EXERCISE OBJECTIVE:
Reproduce exactly the lines from the line containing "[App Apple] (72, 2561)" through the last line of the listing, and no others.

====================

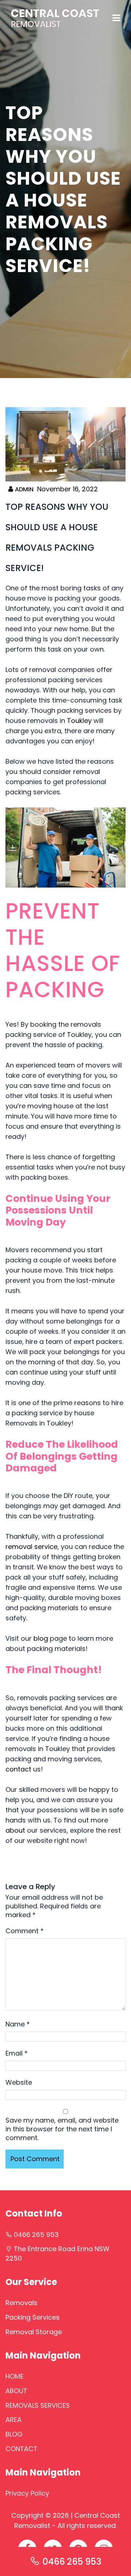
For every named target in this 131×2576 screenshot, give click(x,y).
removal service (31, 1546)
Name (17, 2024)
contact (18, 1769)
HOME (14, 2376)
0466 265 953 (72, 2562)
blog (40, 1638)
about (15, 1830)
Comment (24, 1931)
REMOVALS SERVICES (37, 2405)
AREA (13, 2419)
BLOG (14, 2434)
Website (18, 2082)
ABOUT (16, 2390)
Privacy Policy (27, 2493)
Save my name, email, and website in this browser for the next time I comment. (62, 2129)
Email (16, 2053)
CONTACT (21, 2448)
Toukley (79, 720)
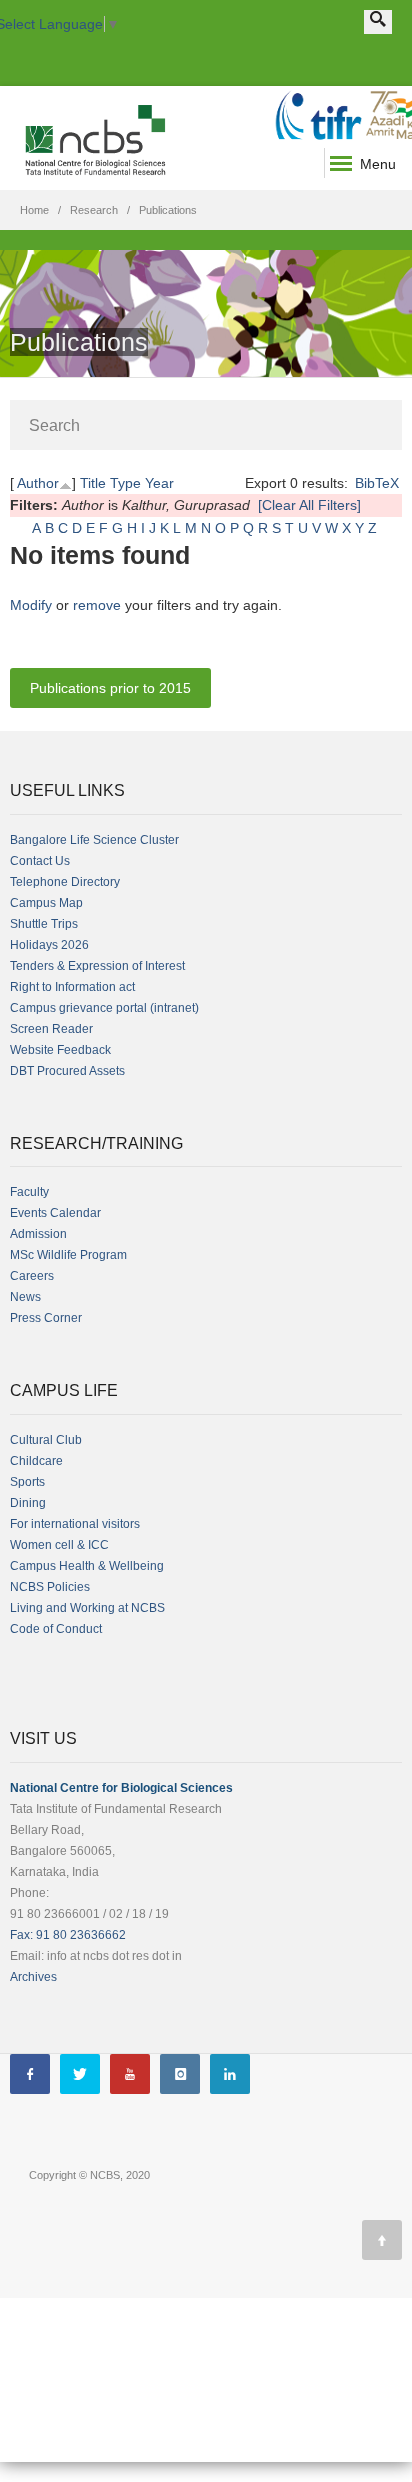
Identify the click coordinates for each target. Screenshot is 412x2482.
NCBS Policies (50, 1587)
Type (125, 483)
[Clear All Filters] (309, 505)
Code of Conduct (56, 1629)
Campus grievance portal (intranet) (104, 1008)
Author (38, 483)
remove (97, 605)
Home (34, 210)
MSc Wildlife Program (68, 1255)
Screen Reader (51, 1029)
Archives (33, 1977)
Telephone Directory (65, 882)
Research (94, 210)
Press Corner (46, 1318)
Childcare (36, 1461)
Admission (38, 1234)
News (25, 1297)
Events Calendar (55, 1213)
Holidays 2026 (49, 945)
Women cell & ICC (59, 1545)
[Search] (378, 22)
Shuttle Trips (44, 924)
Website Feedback (60, 1050)
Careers (32, 1276)
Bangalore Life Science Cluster (94, 840)
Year (159, 483)
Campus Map (46, 903)
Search (54, 425)
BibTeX (377, 483)
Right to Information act (72, 987)
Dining (28, 1503)
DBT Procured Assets (67, 1071)
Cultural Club (46, 1440)
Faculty (29, 1192)
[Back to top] (382, 2240)
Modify (31, 605)
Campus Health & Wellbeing (87, 1566)
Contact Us (40, 861)
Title (93, 483)
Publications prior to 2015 (110, 688)
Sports (27, 1482)
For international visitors (75, 1524)
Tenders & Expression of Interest (97, 966)
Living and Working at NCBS (87, 1608)
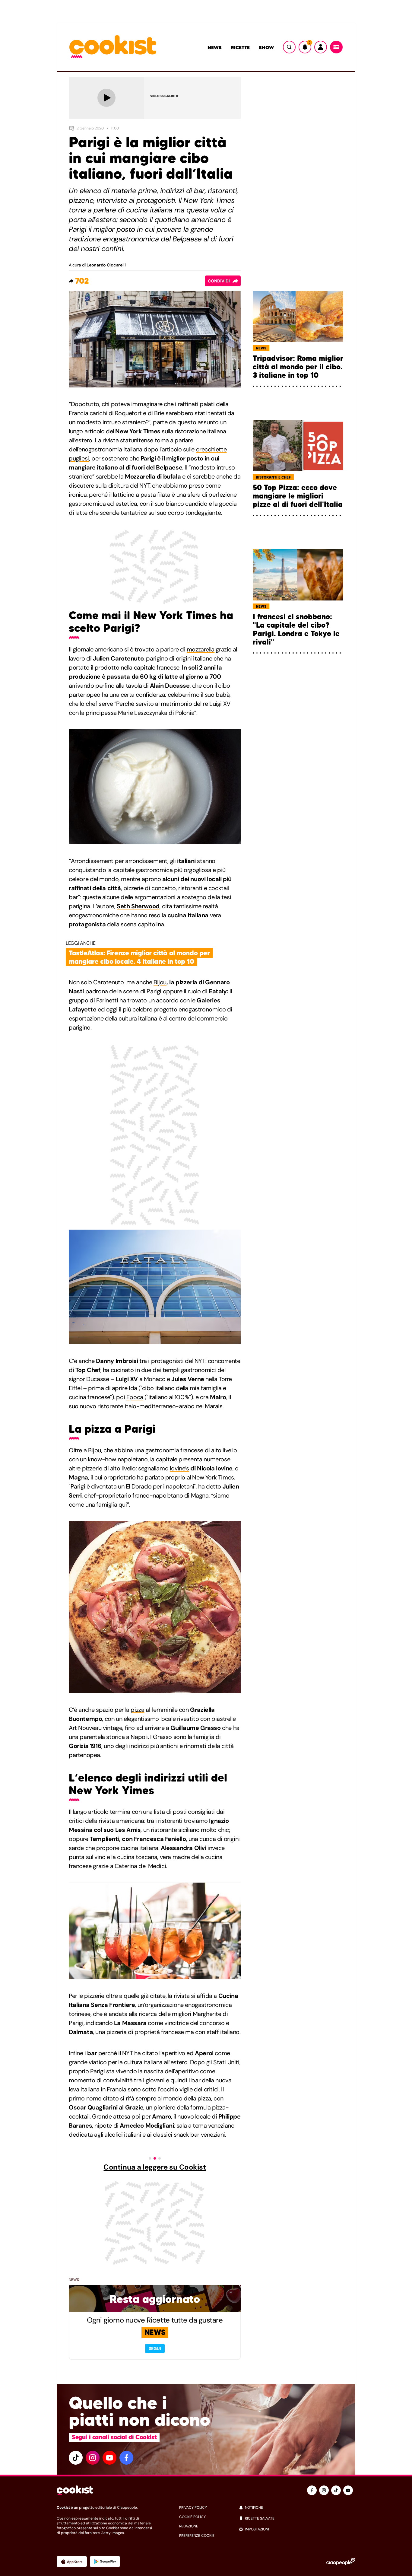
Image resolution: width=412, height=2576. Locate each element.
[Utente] (320, 47)
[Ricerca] (289, 47)
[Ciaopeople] (340, 2561)
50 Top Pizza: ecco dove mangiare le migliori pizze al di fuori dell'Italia (298, 496)
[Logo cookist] (112, 47)
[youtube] (109, 2458)
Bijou (160, 982)
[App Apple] (72, 2561)
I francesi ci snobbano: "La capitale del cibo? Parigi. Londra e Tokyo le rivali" (296, 629)
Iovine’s (179, 1468)
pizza (137, 1710)
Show (266, 47)
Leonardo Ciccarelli (106, 265)
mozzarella (200, 649)
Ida (133, 1388)
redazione (188, 2526)
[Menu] (336, 47)
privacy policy (193, 2507)
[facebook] (126, 2458)
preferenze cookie (196, 2535)
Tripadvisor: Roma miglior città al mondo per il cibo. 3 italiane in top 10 (298, 367)
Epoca (134, 1397)
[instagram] (93, 2458)
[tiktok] (76, 2458)
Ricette (240, 47)
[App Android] (105, 2561)
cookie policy (192, 2516)
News (215, 47)
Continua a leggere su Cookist (154, 2167)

====================

TASK SOLUTION:
[App Apple] (72, 2561)
I francesi ci snobbano: "La capitale del cibo? Parigi. Londra e Tokyo le rivali" (296, 629)
Iovine’s (179, 1468)
pizza (137, 1710)
Show (266, 47)
Leonardo Ciccarelli (106, 265)
mozzarella (200, 649)
Ida (133, 1388)
redazione (188, 2526)
[Menu] (336, 47)
privacy policy (193, 2507)
[facebook] (126, 2458)
preferenze cookie (196, 2535)
Tripadvisor: Roma miglior città al mondo per il cibo. 3 italiane in top 10 (298, 367)
Epoca (134, 1397)
[instagram] (93, 2458)
[tiktok] (76, 2458)
Ricette (240, 47)
[App Android] (105, 2561)
cookie policy (192, 2516)
News (215, 47)
Continua a leggere su Cookist (154, 2167)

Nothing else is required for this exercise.